▸ **課題**: 下の一覧で文字列「audio」を含む行の数だけを答えよ。大文字と小文字は区別する。

· · ·

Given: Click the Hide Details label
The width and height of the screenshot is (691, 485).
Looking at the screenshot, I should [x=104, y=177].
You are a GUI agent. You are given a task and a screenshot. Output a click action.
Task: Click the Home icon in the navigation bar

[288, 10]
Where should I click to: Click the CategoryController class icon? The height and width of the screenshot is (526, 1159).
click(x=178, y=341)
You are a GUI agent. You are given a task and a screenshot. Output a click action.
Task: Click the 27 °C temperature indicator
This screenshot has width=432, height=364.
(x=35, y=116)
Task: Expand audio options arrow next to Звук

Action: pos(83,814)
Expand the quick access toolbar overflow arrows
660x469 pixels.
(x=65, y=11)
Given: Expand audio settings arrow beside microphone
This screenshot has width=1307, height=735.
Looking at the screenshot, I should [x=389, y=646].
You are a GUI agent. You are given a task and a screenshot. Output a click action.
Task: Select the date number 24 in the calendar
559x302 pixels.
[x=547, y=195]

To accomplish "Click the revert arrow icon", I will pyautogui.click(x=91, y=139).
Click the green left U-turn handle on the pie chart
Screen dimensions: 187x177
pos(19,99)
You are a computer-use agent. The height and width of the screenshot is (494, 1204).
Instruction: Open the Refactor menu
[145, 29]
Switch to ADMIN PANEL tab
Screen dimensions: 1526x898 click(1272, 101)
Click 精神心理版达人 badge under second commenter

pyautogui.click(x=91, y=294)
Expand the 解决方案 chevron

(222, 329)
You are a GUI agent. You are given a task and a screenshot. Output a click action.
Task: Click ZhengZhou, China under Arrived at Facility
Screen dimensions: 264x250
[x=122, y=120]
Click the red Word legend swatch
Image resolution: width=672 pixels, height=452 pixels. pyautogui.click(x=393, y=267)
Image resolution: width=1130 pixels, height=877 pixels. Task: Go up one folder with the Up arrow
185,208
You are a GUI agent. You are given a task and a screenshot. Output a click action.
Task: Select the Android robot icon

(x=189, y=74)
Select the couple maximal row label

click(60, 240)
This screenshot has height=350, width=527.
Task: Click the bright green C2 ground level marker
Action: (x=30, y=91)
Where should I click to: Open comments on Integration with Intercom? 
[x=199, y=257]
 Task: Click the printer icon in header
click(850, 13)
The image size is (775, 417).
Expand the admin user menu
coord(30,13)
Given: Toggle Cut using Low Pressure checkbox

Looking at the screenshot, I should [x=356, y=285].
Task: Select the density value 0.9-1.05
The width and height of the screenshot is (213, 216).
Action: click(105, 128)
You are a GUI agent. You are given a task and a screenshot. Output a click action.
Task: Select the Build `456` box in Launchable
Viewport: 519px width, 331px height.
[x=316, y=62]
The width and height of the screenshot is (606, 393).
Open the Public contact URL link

· · ·

▸ **最終的な答え**: 2